Both Labor and Liberal parties threw their weight behind the proposed scheme during a debate held in the Federation Chamber on 25 June, in part due to issues with the voluntary code – which was deemed to have failed in December 2017 due to a lack of manufacturer obligation.
At the time, the Australian Competition and Consumer Commission (ACCC) said: “Most car manufacturers do not provide independent repairers with the same level of access to technical data as they do to their dealer and preferred repairer networks”.
The newly proposed mandatory scheme would grant independent repairers easy access to the required dealer-level data and codes required to service newer cars. This will also help promote a level playing field, allowing independents to remain competitive with main dealers – which, in turn, will help keep costs down for customers.
Now, with substantial backing, it looks like a mandatory data sharing scheme is just around the corner. The new proposal is the product of collaboration between the Victorian Automobile Chamber of Commerce (VACC), Australian Automotive Dealer Association (AADA) and Motor Trades Association of Australia (MTAA).
These bodies have worked in conjunction with stakeholders and the government to establish the requirements of the mandatory code; key points that are flagged include common access costs for all involved and appropriate protection of sensitive vehicle codes such as security systems. The establishment of an independent to help administrate the mandatory code has also been suggested.
Australia’s Federal Chamber of Automotive Industries (FCAI) is still against the idea. It claims that out of the 23,000 independent service centres, which far outweigh the 3500 new car dealers, that “detailed and comprehensive information” is already available.

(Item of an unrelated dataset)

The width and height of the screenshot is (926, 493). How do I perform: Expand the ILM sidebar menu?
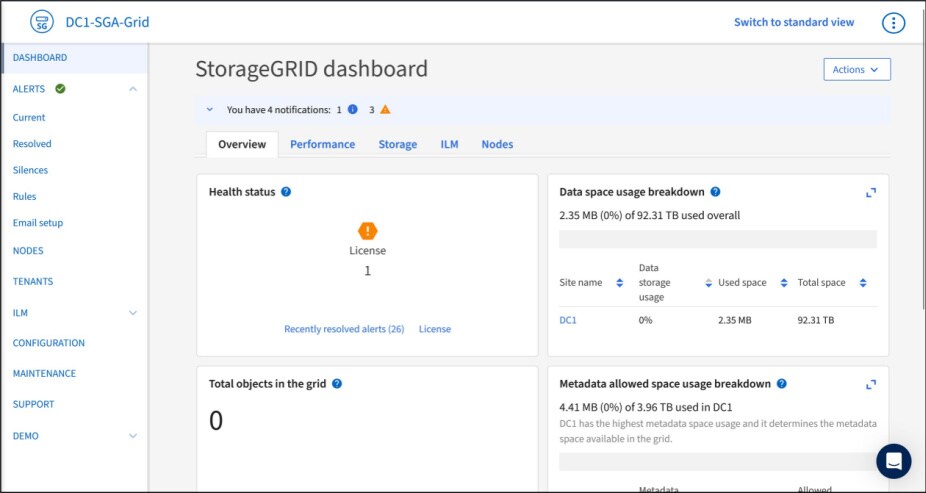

Tony Weber, chief executive of the FCAI, said: “With 23,000 independent outlets already having access to information on 85 per cent of the market via the FCAI website and other sources, where is the market failure that we are trying to address?”
However, VACC executive director Geoff Gwilym quickly dismissed this assertion. Speaking in an interview with GoAutoNews Premium, he said: “I would say the 85 per cent figure is just crap.
“The FCAI refers to links on its website and to the data held by the VACC – but data codes are not available to the VACC despite us having one of the biggest automotive libraries in Australia. OEMs are happy to sell components to the repair industry, but then want to slug them again by coding them so they work.”
Regardless, the FCAI maintains that a mandatory code is unnecessary. It has proposed, that said, that if such a code is pursued then the independent sector will be expected to invest in appropriate training and technology in order to provide safe repairs of a suitable standard.
Despite the FCAI’s protests, a mandatory data sharing scheme is seemingly in the best interests of the public. After all, a consumer study by the Australian Automotive Aftermarket Association (AAAA) recently revealed that customers favour the expertise of independent garages over main dealers. A total of 1500 owners were interviewed by Australian research company The Klein Partnership, on behalf of the AAAA, and 86 per cent claimed to be loyal to their local automotive workshop.
Ron Klein, director of TKP, said: “Consumers definitely trust and feel much more comfortable using local repairers with whom they have established relationships, with trust being the factor that overrides all others, including cost, shiny new premises, coffee machines and loan cars.”
Some 31 per cent of the owners interviewed had cars manufactured from 2010 to 2014, while 21 per cent owned cars built from 2015 to 2018. Consequently, the report showcased that independent workshops are still vital when it comes to newer cars.
As warranties expire on these increasingly complicated cars and repairs become more convoluted, demands on those operating independent garages will rise – further justifying the necessity to instate mandatory data sharing.
In the United State, the right to repair fight similarly grinds ever onwards. California recently became the 18th state to propose a ‘right to repair’ bill, adding more momentum to the movement, and several others states are set to debate similar policies in due course.